Do I have carpal tunnel symptoms?

November 12, 2012

Do I have carpal tunnel symptoms?

Carpal tunnel syndrome is a collection of symptoms related to the wrist, hand and forearm and now affects millions of people every year. It is generally caused by inflammation of the connective tissue surrounding the median nerve which runs through the wrist and into the hand. This inflammation is very often the result of repetitive motions – indeed; carpal tunnel syndrome is often referred to as Repetitive Strain Injury. However there are other causes which are often not considered including thyroid problems and pregnancy.


Carpal tunnel symptoms include pain in the wrist, numbness and tingling – almost like pins and needles without the pain that often brings.

Patients very often report waking in the night with a dead feeling in their arm which is relieved by shaking. Carpal tunnel symptoms may also occur when ironing, using the computer, or when driving.


Initial treatment for carpal tunnel symptoms may include physical therapy and the wearing of a wrist support. If no improvement is seen a cortisone injection may be administered. For patients who still see no improvement surgery may be the only option.

Surgery to relieve carpal tunnel symptoms generally attempts to release the compressed medial nerve which will only work if it is the cause of the problem!

Under active thyroid

Carpal tunnel symptoms may indicate the presence of an under active thyroid (hypothyroidism). An accidental outcome of some studies has been that patients with diagnosed hypothyroidism who were taking medication for their condition noticed a sudden disappearance of their carpal tunnel symptoms.

Hypothyroidism is not always easy to diagnose – and may not even be the first thought of a doctor presented with a patient complaining of carpal tunnel symptoms. The difficulty arises because there is more than one test for thyroid function.

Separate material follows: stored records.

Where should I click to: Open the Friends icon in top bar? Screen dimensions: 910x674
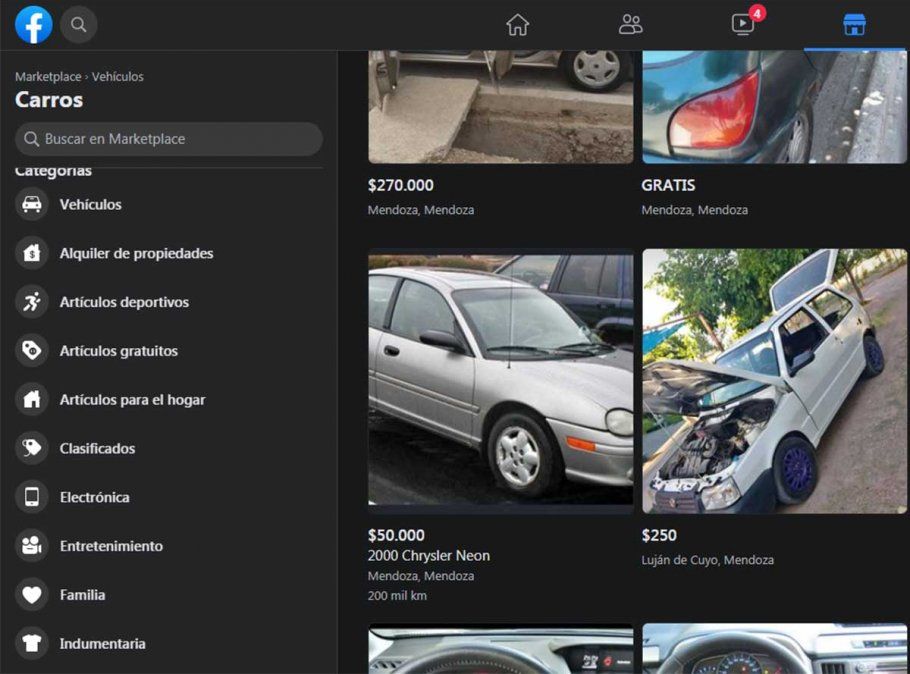click(630, 25)
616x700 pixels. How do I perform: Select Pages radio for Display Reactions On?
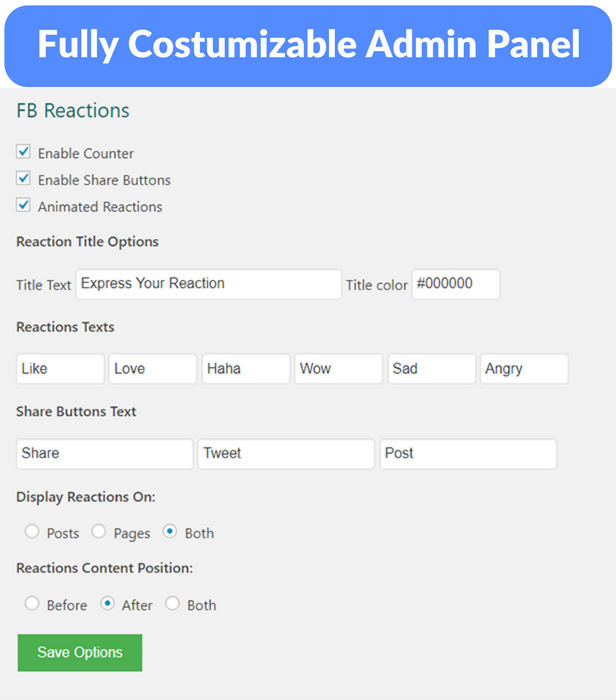click(x=99, y=532)
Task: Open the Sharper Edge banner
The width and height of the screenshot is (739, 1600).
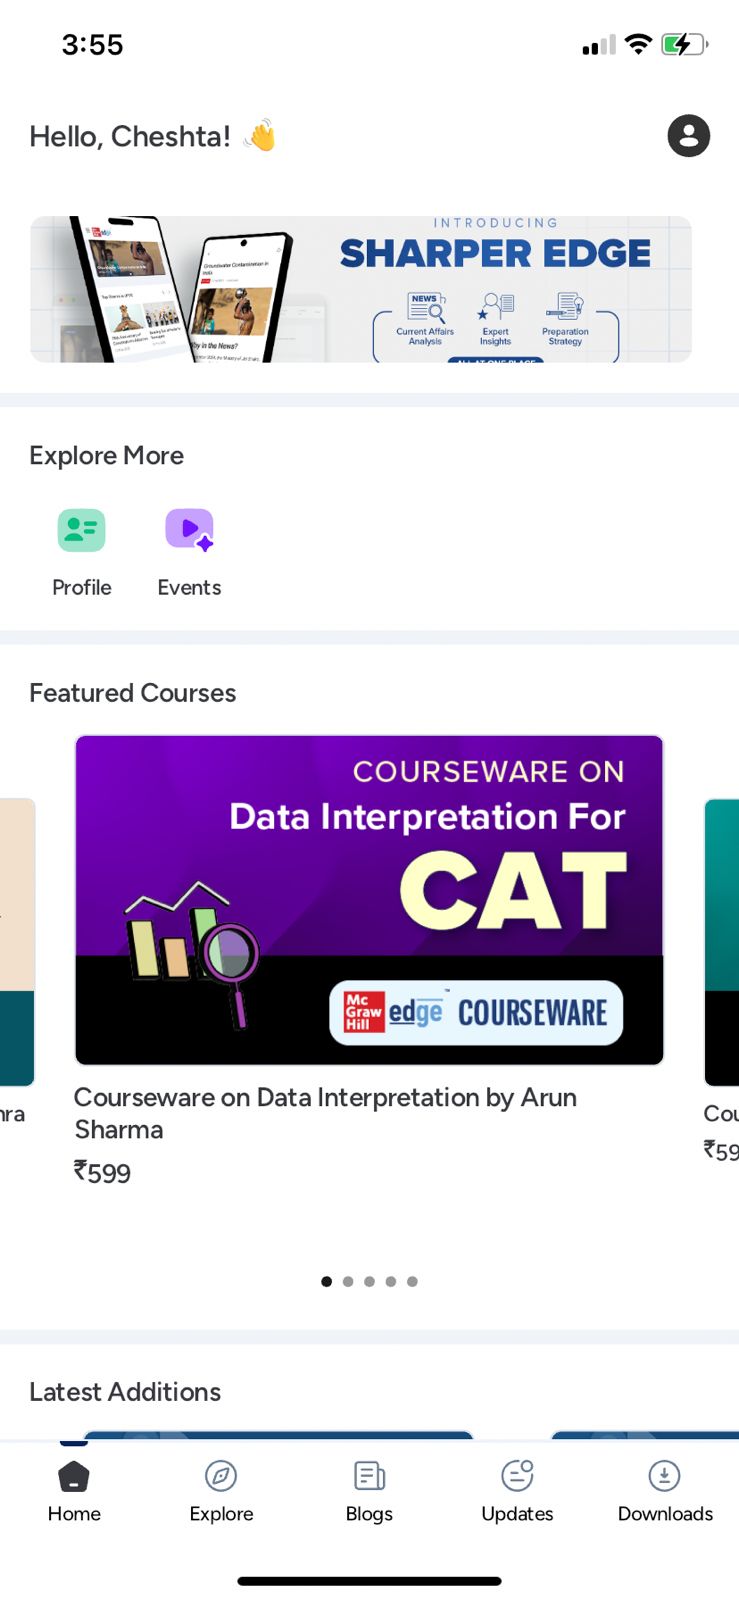Action: tap(361, 289)
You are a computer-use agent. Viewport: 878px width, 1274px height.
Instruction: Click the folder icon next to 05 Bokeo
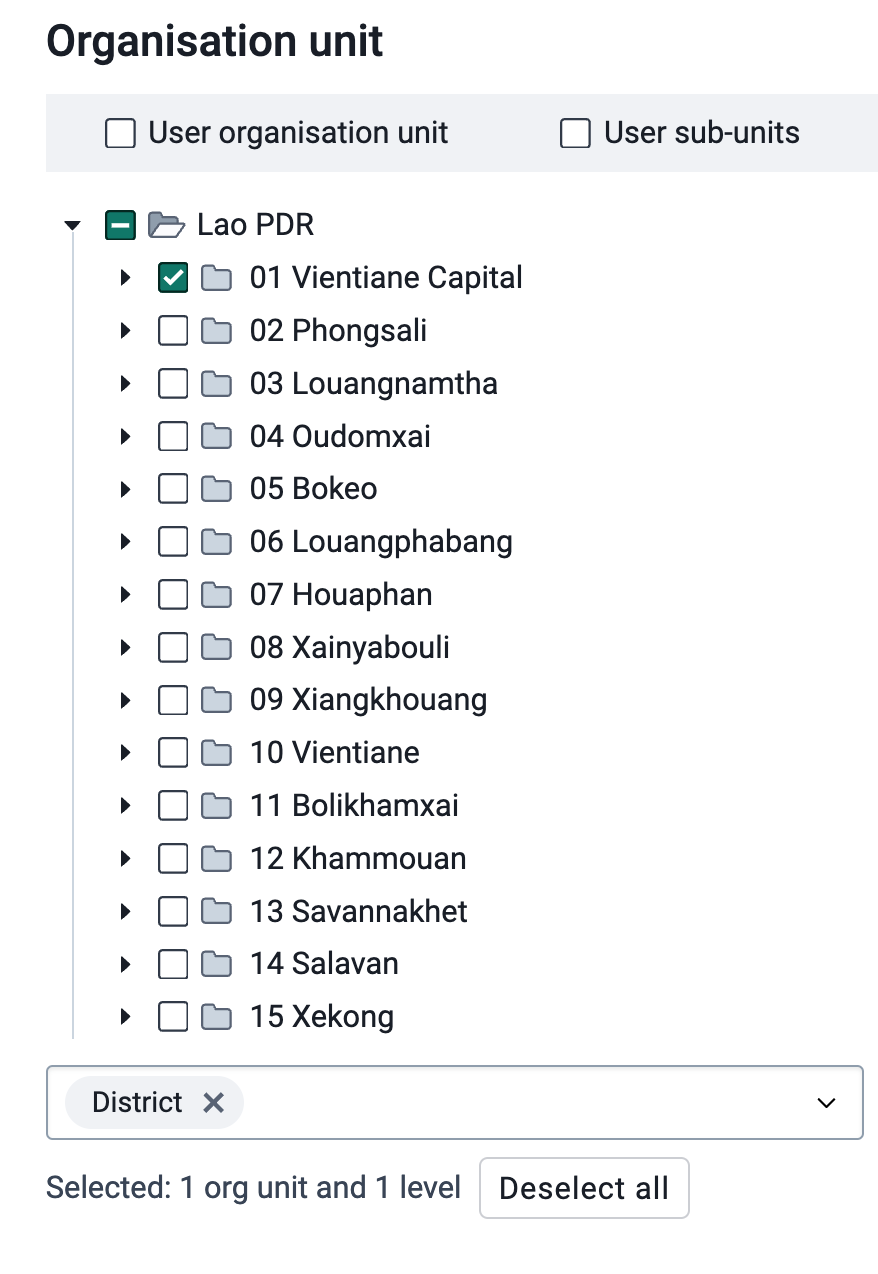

If a doctor carries out a Thyroid Stimulating Hormone test (TSH) and sees a normal result he, or she, will assume that no hypothyroidism is present and will, therefore, not conduct any further tests. However, in the studies of hypothyroid patients who had also seen their carpal tunnel syndrome disappear, it was found that these patients had normal levels of TSH, but as a result of having all their thyroid levels checked had been diagnosed with ‘subclinical hypothyroid’ the treatment of which also resolved their carpal tunnel syndrome and removed the need for surgery.

Overactive thyroid

Some studies indicate that patients with an overactive thyroid may also have carpal tunnel syndrome as a result of their condition, and that that condition also resolved itself as the thyroid condition was treated without the need for surgery.

Not enough evidence

At present scientists have concluded that there is insufficient evidence of any link between carpal tunnel symptoms and thyroid disorder and so no routine laboratory screening is recommended. Studies continue to determine whether carpal tunnel syndrome can be considered to be a peripheral neurological manifestation associated with disorders of the thyroid gland. It seem that until further evidence is made available routine screening of patients for hard to detect conditions will not take place before a surgical procedure.

No doubt any carpal tunnel surgical patient who fails to see any post-operative improvement in their condition may well wonder if there is perhaps another underlying cause for their symptoms.